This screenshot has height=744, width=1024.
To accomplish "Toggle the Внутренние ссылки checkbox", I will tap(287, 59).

...

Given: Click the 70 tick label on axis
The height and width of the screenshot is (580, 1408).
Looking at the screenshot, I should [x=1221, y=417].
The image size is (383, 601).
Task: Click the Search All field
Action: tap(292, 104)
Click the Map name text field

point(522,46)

What the task asks>
Reproduce the records word for word, beginning with the line containing "Given: Click the 70 tick label on axis" and continuing through the line containing "point(522,46)".

Response to the exercise>
Given: Click the 70 tick label on axis
The height and width of the screenshot is (580, 1408).
Looking at the screenshot, I should [x=1221, y=417].
The image size is (383, 601).
Task: Click the Search All field
Action: tap(292, 104)
Click the Map name text field

point(522,46)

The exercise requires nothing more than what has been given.